Когда я возвращаюсь в те далекие дни, не без душевной боли поднимаюсь к истокам своих воспоминаний, таких обыкновенных в первую их пору и таких мучительных поздней, я снова вижу наше привычное место, ломберный столик, крытый зеленым сукном, и над ним, в свете ламп, три полудетских лица, которые были улыбчивы, не омрачались и тенью истинной заботы, но на которых горести и страсти оставили со временем столько скорбных следов: маленькая Жюли со своими повадками дичка и недотроги; Мадлен, внутренне еще не вполне расставшаяся с пансионом; Оливье, говорливый, рассеянный, своенравный, элегантный без притязаний на элегантность, одетый со вкусом в те времена, когда детей одевали из рук вон дурно, особенно в нашем городке; он проворно и живо сдает карты с апломбом человека, который будет играть много и счастливо, потом вдруг отказывается продолжать игру – и это случается раз десять за два часа, – швыряет карты, зевает, заявляет: «Скука!» – и выходит из-за стола, чтобы пересесть в глубокое кресло, в котором почти тонет.
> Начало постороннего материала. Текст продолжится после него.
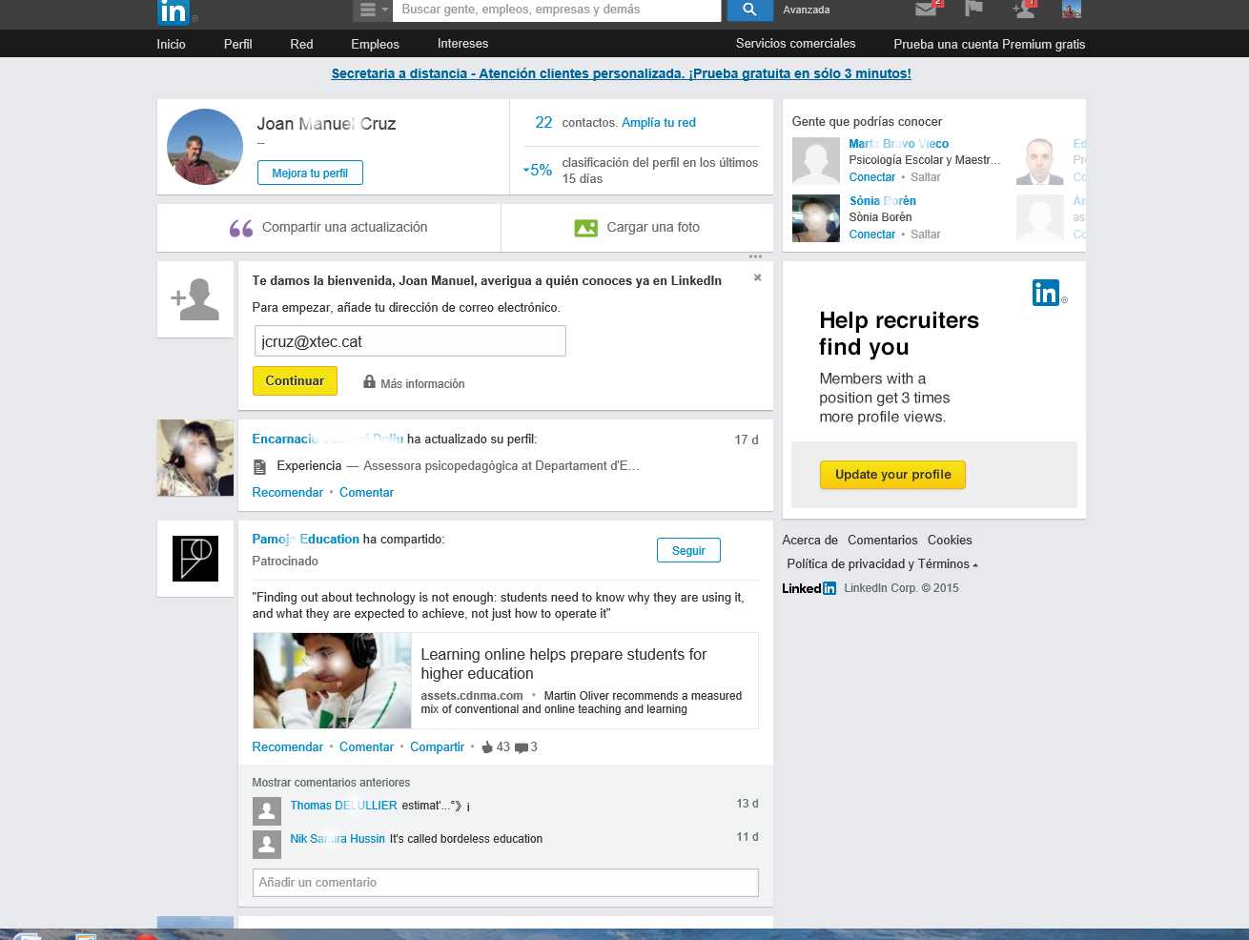The width and height of the screenshot is (1249, 940).
Task: Click the email address input field
Action: click(410, 341)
Его окликали, он не шевелился. «О чем задумался Оливье?» – спрашивали вокруг. Он никому не отвечал и с тем беспокойным видом, который так шел ему, продолжал безмолвно смотреть в пространство непонятным взглядом, перемещавшимся в полутьме гостиной, словно искра, неуловимая в своей подвижности. Достаточно, впрочем, непостоянный в привычках, уже уклончивый, словно у него были какие-то тайны, которые надо скрывать, неисправный участник наших сборищ, редкий гость у себя в комнате, деятельный, праздношатающийся, обладающий свойством быть сразу повсюду и нигде, он, несмотря на свое положение птицы в клетке, умудрился и в провинции создать для себя жизнь, полную неожиданностей, и порхал, как на воле, в своей темнице. Он любил называть себя изгнанником, и, словно ему пришлось сменить Рим Августа на Фракию,[7] выучил наизусть отрывки латинских стихов эпохи упадка, которые, как он говорил, были ему утешением в этой жизни среди варваров-пастухов.
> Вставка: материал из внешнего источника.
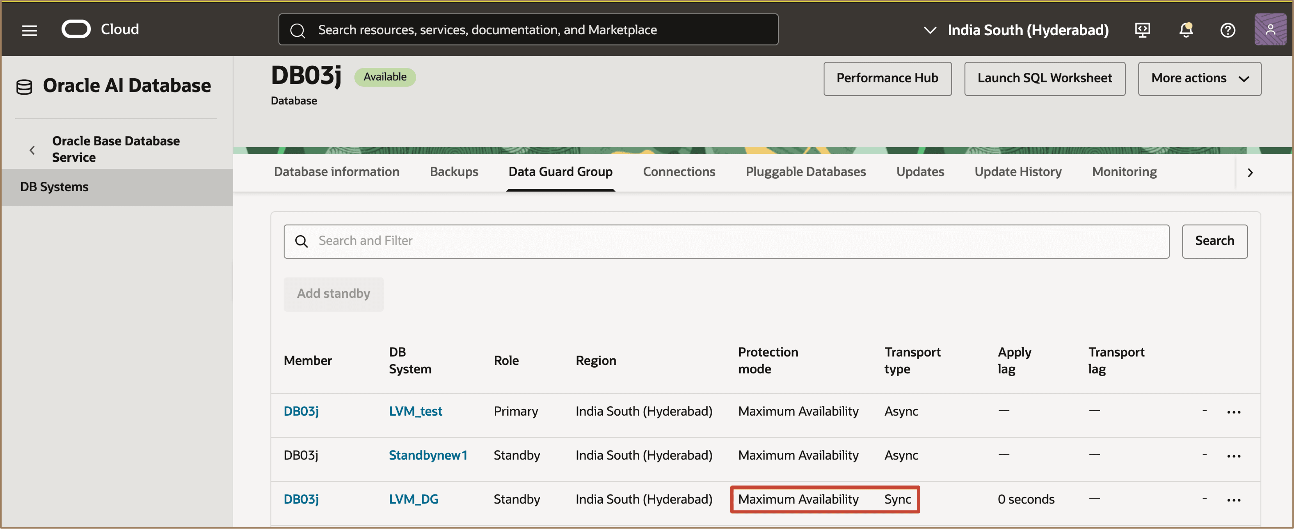Expand the More actions dropdown
This screenshot has width=1294, height=529.
tap(1199, 78)
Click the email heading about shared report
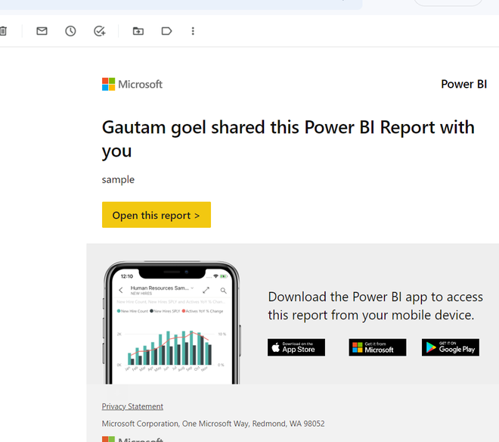This screenshot has height=442, width=499. click(x=288, y=139)
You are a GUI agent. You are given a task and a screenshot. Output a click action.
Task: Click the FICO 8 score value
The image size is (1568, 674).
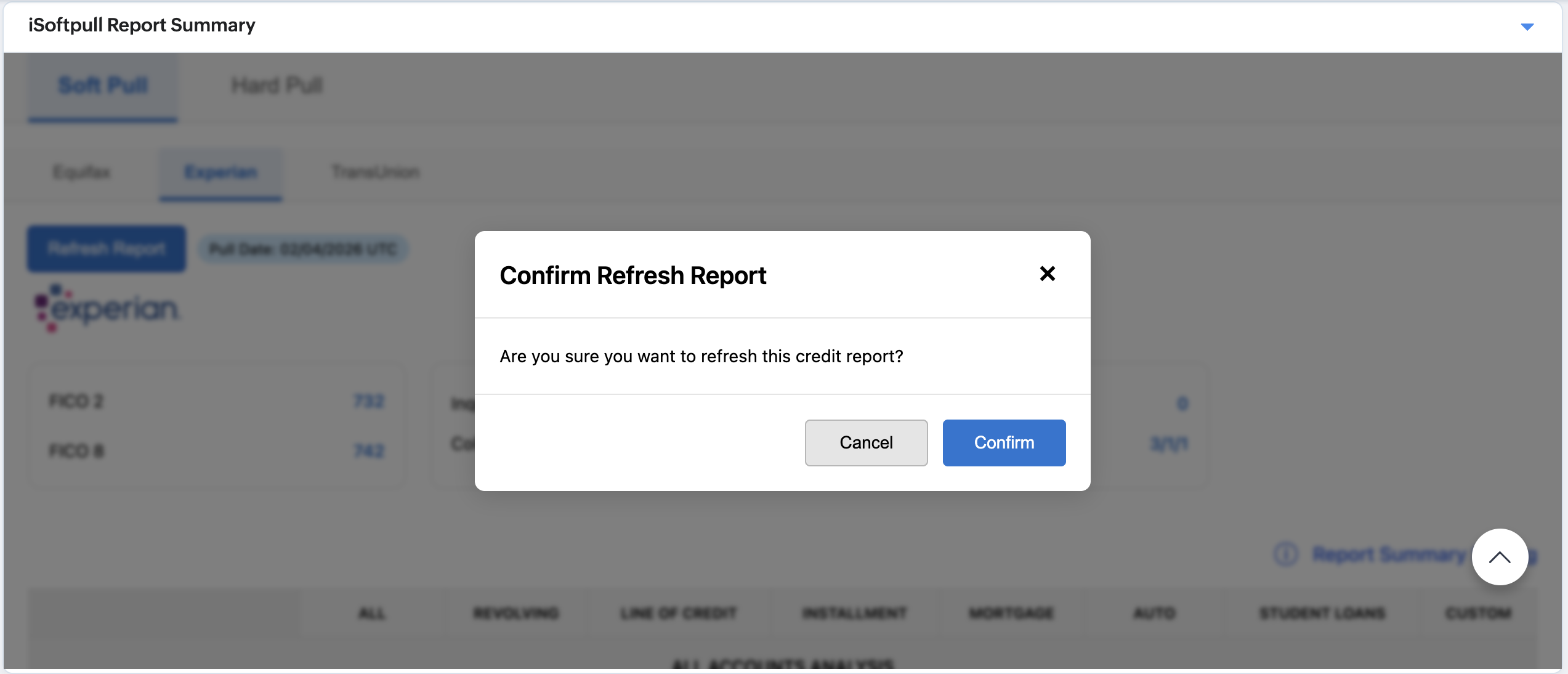click(369, 451)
С таким товарищем я чувствовал себя очень одиноким. Мне не хватало воздуха, я задыхался в своей тесной комнатке, из окна которой не видел горизонта, не видел ничего, радующего глаз, – только высокие серые стены, над которыми вились струйки дыма да порою пролетали речные чайки. Была зима, по целым неделям шел дождь или снег; потом наступала внезапная оттепель, снег стаивал, и город казался еще черней после ослепительной белизны, которая ненадолго принарядила его по прихоти этого сурового времени года. Проходило еще много дней, и вот открывались окна, оживали звуки, наполняя улицу; слышны были голоса, перекликавшиеся из дома в дом: на подоконники выставлялись клетки с прирученными птицами, и птицы пели: сверкало солнце: я заглядывал сверху в наш садик, тесный, как колодезь, и видел почки, набухшие на закопченных ветках. Чей-то павлин, которого всю зиму не было видно, медленно карабкался на конек соседнего дома и горделиво похаживал взад и вперед; чаще всего он появлялся к вечеру, словно предпочитал для прогулок мягкое тепло закатного солнца. Тогда он распускал на фоне неба звездный сноп огромного хвоста и кричал пронзительным голосом, хриплым, как все звуки, которые слышишь в городе. Так я узнавал, что время года меняется. Потребность бежать из Ормессона не влекла меня в слишком дальние края. И я тоже прочел в «Tristia»[8] двустишия, которые твердил шепотом, мысленно переносясь в Вильнёв, единственное место, которое я знал и по которому мучительно соскучился.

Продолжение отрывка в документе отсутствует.